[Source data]

* * *

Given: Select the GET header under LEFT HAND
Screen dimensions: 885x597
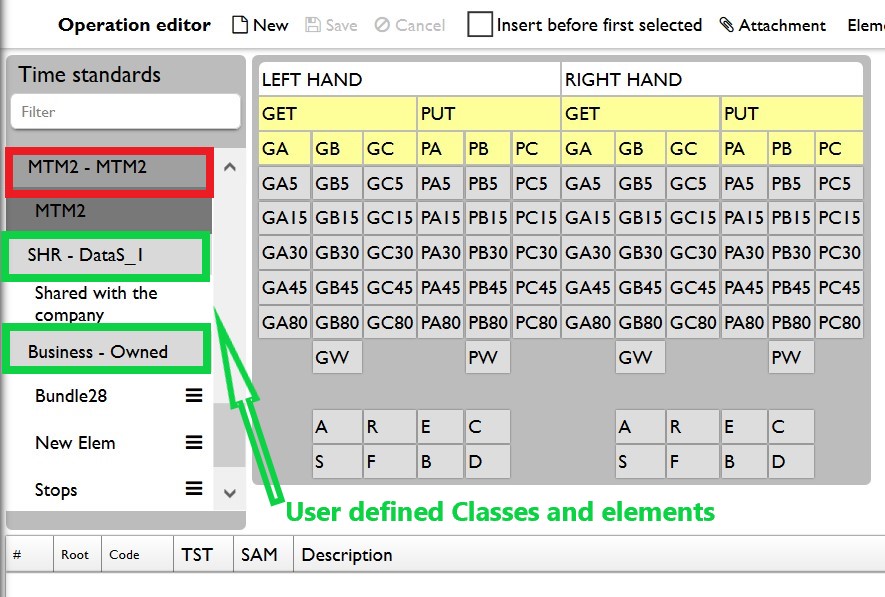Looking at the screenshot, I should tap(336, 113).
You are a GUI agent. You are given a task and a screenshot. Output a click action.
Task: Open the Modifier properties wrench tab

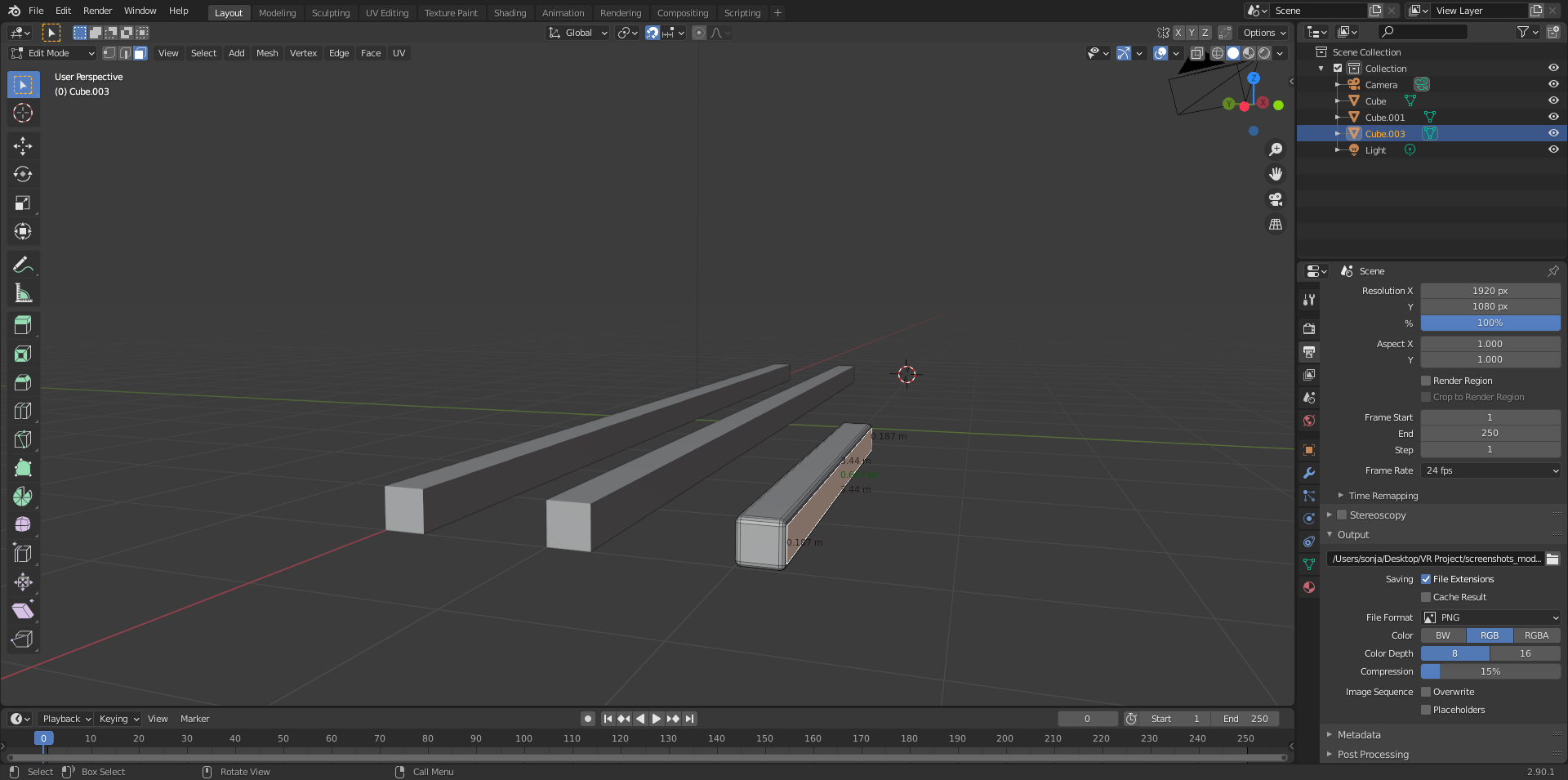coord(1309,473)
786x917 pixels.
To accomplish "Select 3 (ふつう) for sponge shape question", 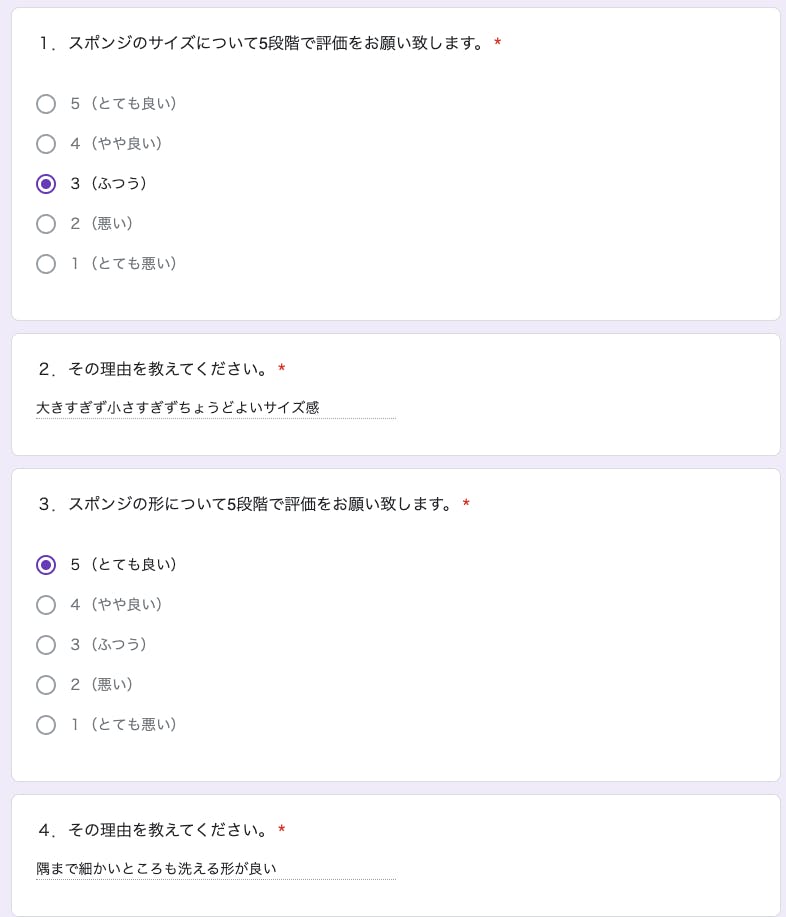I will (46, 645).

* * *

■ TO BE DONE: Please revise the records from the beginning through the line containing "Looking at the", replacing "Screen dimensions" with "Screen size" and keeping everything else the same. Leave the pictures out of your answer.

■ RESULT OF THE EXERCISE:
Given: Select the GET header under LEFT HAND
Screen size: 885x597
Looking at the screenshot, I should tap(336, 113).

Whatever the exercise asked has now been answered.